Il progetto utilizza le potenzialità di una tecnica posturale-miorilassante come il Feldenkrais, la creatività della danza che favorisce la percezione consapevole del movimento e del proprio corpo e il counselling sistemico con cui si lavora sia a livello di gruppo, sulle relazioni tra i bambini stimolando la cooperazione e l'accettazione, sia a livello individuale sostenendo le parti positive di ciascuno e mettendole a frutto all'interno del gruppo. Il metodo didattico intreccia quindi varie tecniche corporee per l'esplorazione del "confine" e dell' "oltre".
Attraverso la danza, il Feldenkrais e il setting protetto il corpo torna ad essere protagonista e le zone chiuse, i confini, trovano una nuova via per aprirsi e cercare un dialogo con lo spazio, la musica, l'altro.
STRUTTURA DEL PROGETTO
Lezione settimanale di danza di gruppo della durata di un'ora
Lezione individuale di feldenkrais con un lavoro di counselling sistemico della durata di un'ora (gli incontri individuali si svolgono a rotazione settimanale)
Alla fine del percorso annuale viene proposto ai bambini e alle loro famiglie la possibilità di presentare il proprio lavoro in un saggio finale, in collaborazione con il corso Ananda di danza creativa condotto da Nadia Pellegrini. L'esperienza del gruppo di danza oltre i confini confluisce in quella di danza creativa condividendo uno stesso tema e favorendo in questo modo l'integrazione tra i gruppi e del lavoro sviluppato nei due corsi. La proposta del saggio finale è opzionale per le bambine in quanto espressione di un loro desiderio ed è valutata con la famiglia. Ogni incontro è una storia a sé diverso dal precedente rispettoso delle possibilità del gruppo e del sentire presente di ogni individuo che lo compone.
Obiettivi
- Attraverso la danza i bambini sperimentano la relazione con l’altro, l’oggetto, la propria creatività e i concetti spazio-tempo.

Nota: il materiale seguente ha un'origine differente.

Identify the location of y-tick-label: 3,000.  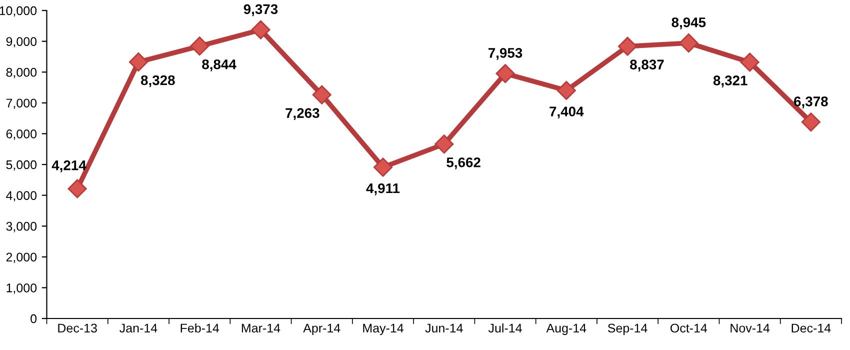
(22, 227).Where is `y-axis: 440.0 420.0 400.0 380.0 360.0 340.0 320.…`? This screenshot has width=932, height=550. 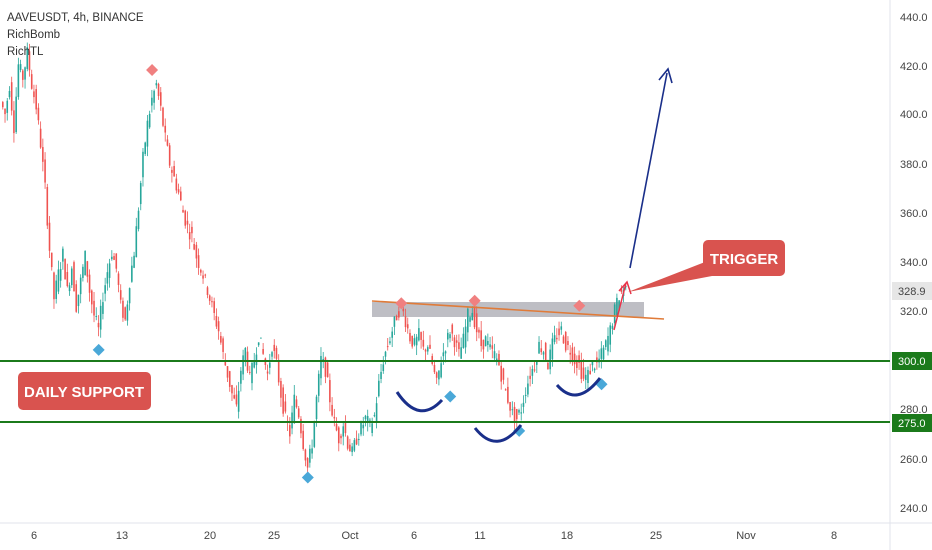 y-axis: 440.0 420.0 400.0 380.0 360.0 340.0 320.… is located at coordinates (914, 264).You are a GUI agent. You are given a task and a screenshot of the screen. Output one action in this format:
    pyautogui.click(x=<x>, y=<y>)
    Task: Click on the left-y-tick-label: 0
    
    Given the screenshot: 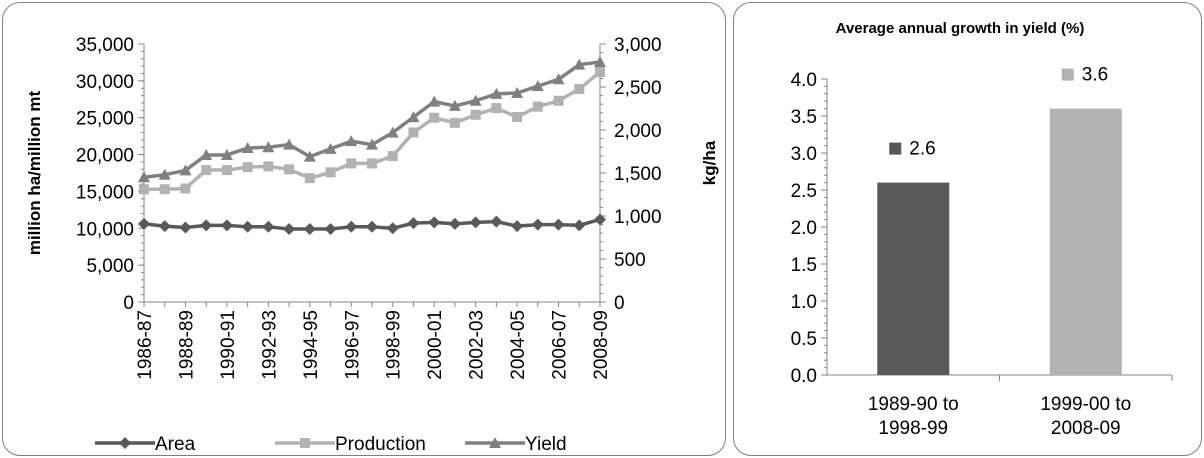 What is the action you would take?
    pyautogui.click(x=128, y=304)
    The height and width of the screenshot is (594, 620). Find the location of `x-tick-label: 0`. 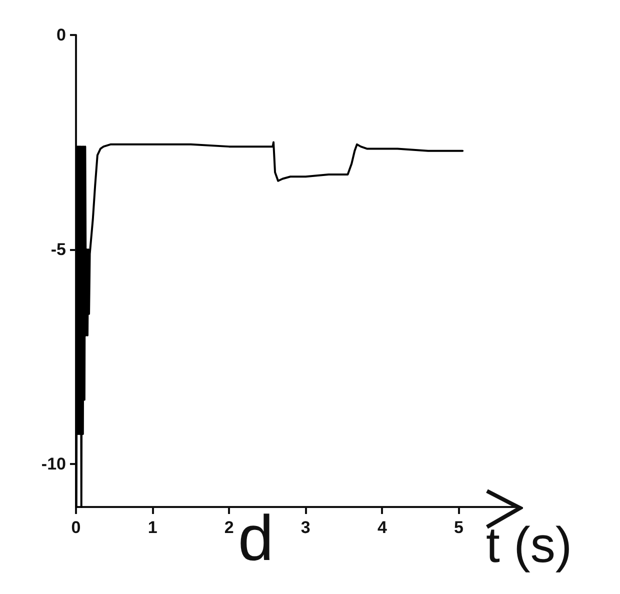

x-tick-label: 0 is located at coordinates (76, 528).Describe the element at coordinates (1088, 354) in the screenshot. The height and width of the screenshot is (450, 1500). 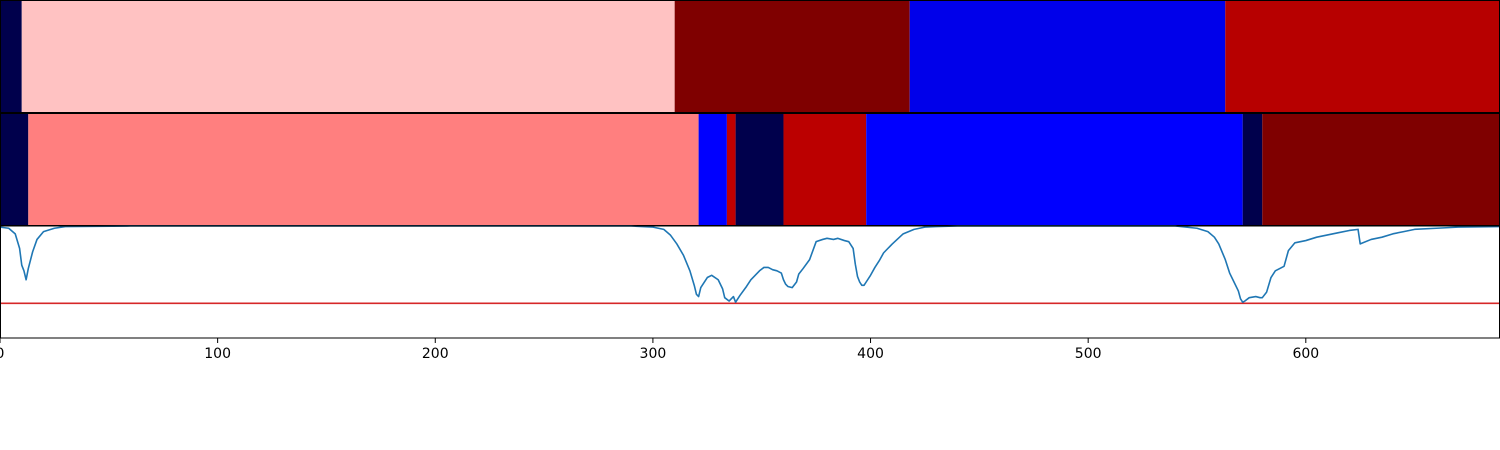
I see `x-tick-label: 500` at that location.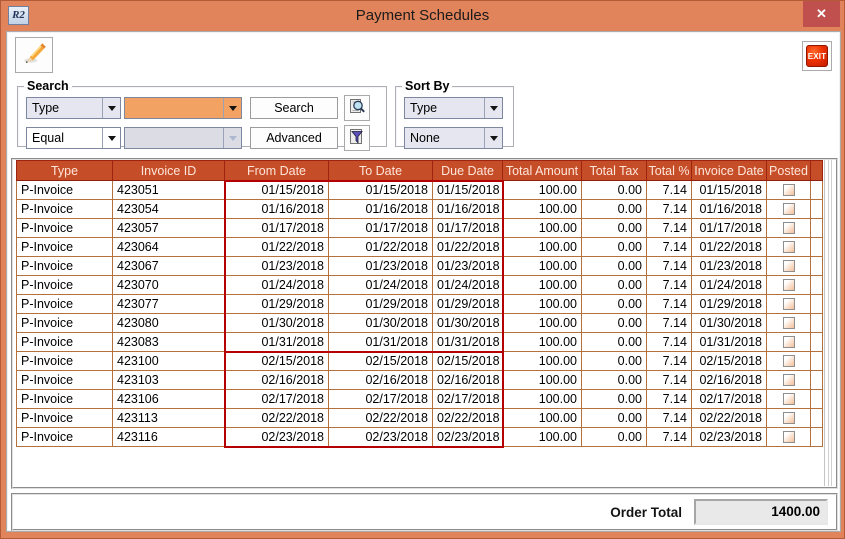  What do you see at coordinates (294, 138) in the screenshot?
I see `advanced-button: Advanced` at bounding box center [294, 138]. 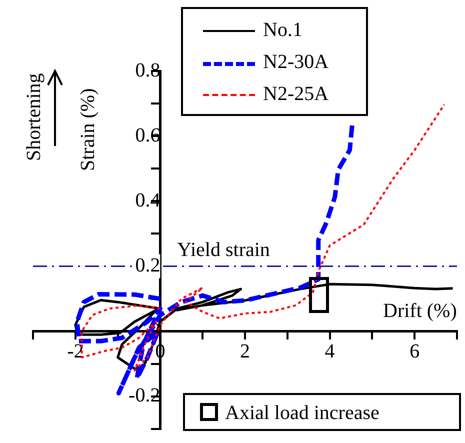 What do you see at coordinates (296, 62) in the screenshot?
I see `legend-label: N2-30A` at bounding box center [296, 62].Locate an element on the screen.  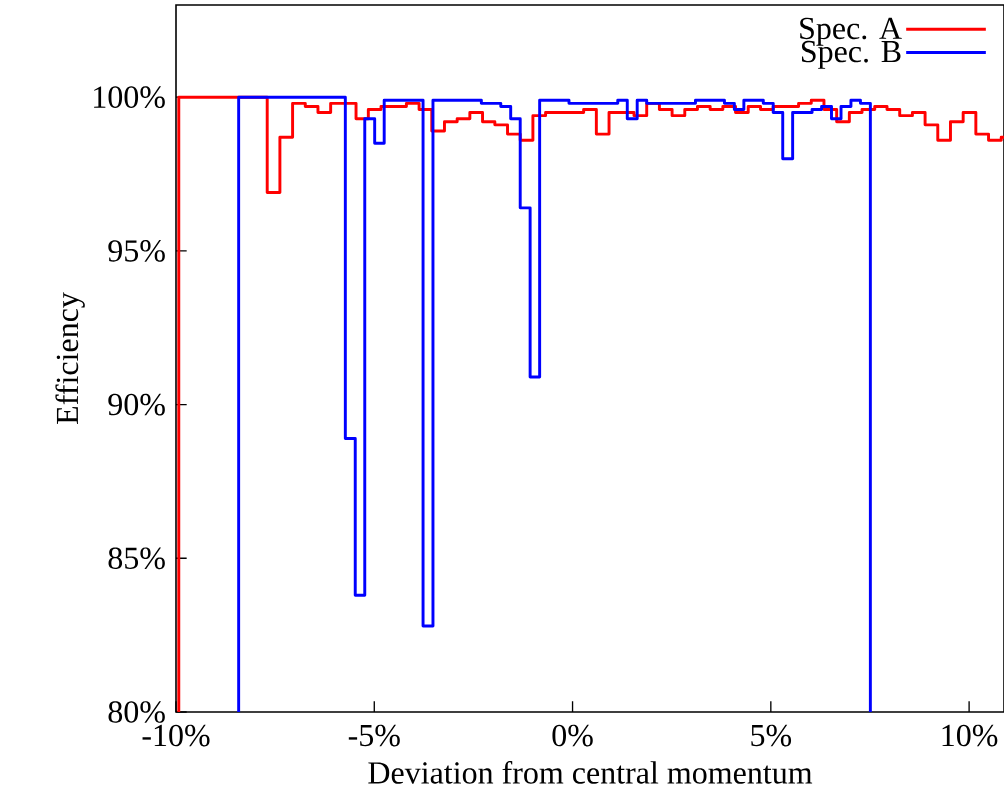
x-tick-label: 0% is located at coordinates (572, 736). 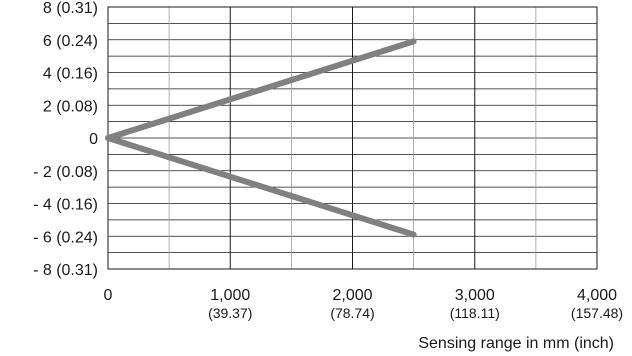 I want to click on x-tick-sublabel: (39.37), so click(x=230, y=313).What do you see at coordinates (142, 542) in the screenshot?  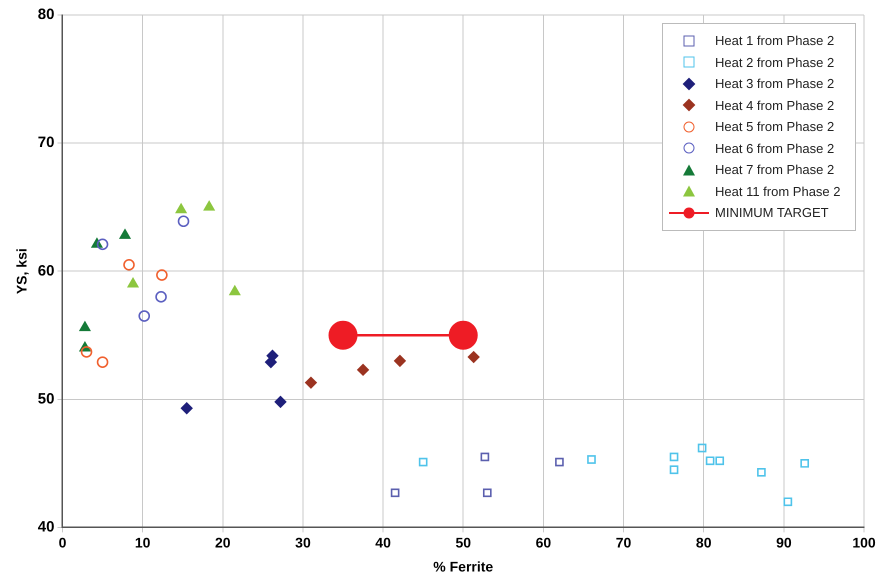 I see `x-tick-label: 10` at bounding box center [142, 542].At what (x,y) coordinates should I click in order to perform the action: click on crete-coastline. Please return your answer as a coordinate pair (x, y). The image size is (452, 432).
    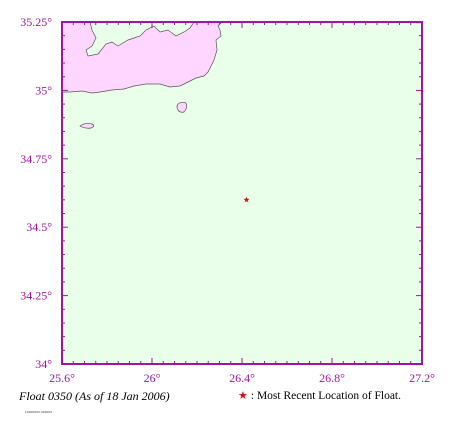
    Looking at the image, I should click on (142, 75).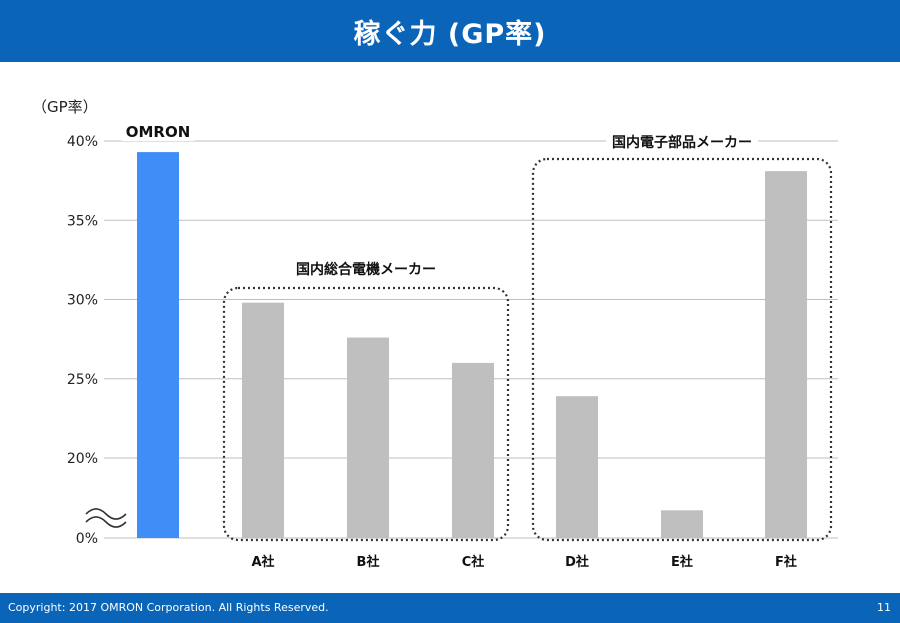 The height and width of the screenshot is (623, 900). What do you see at coordinates (682, 562) in the screenshot?
I see `x-tick-label: E社` at bounding box center [682, 562].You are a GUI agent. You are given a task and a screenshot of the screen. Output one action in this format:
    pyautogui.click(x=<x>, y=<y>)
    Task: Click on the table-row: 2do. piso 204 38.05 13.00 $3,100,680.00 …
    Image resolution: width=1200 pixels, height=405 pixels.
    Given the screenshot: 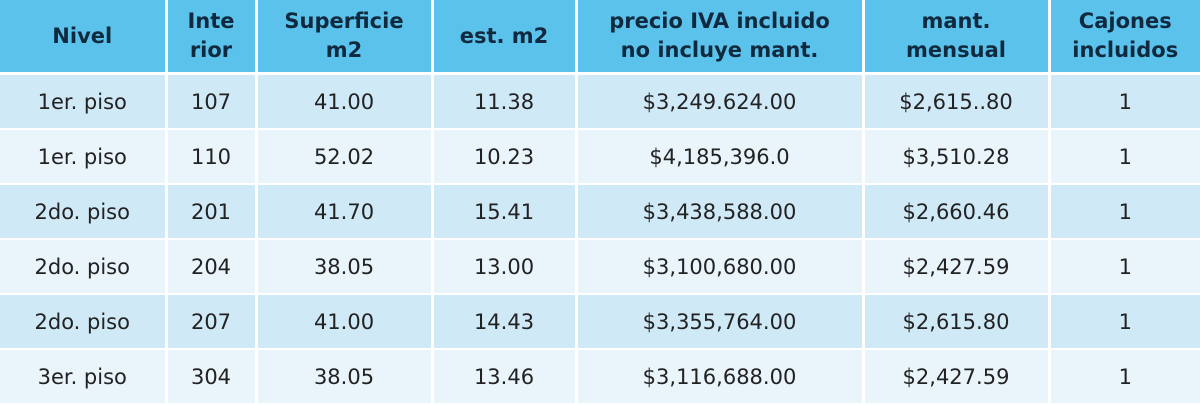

- Con il Feldenkrais vivono una consapevolezza diversa del proprio corpo, sperimentando le proprie abilità residue.
- L’anatomia esperienziale interviene quando l’abilità è così piccola che è necessario partire dalle cose più semplici, come ad esempio, sentire il peso del proprio corpo a terra. E’ un approccio creativo che insegna ad entrare in contatto con se stessi e con le altre persone a partire da una profonda e interna conoscenza del corpo e dalle informazioni che ci arrivano direttamente dall’esperienza.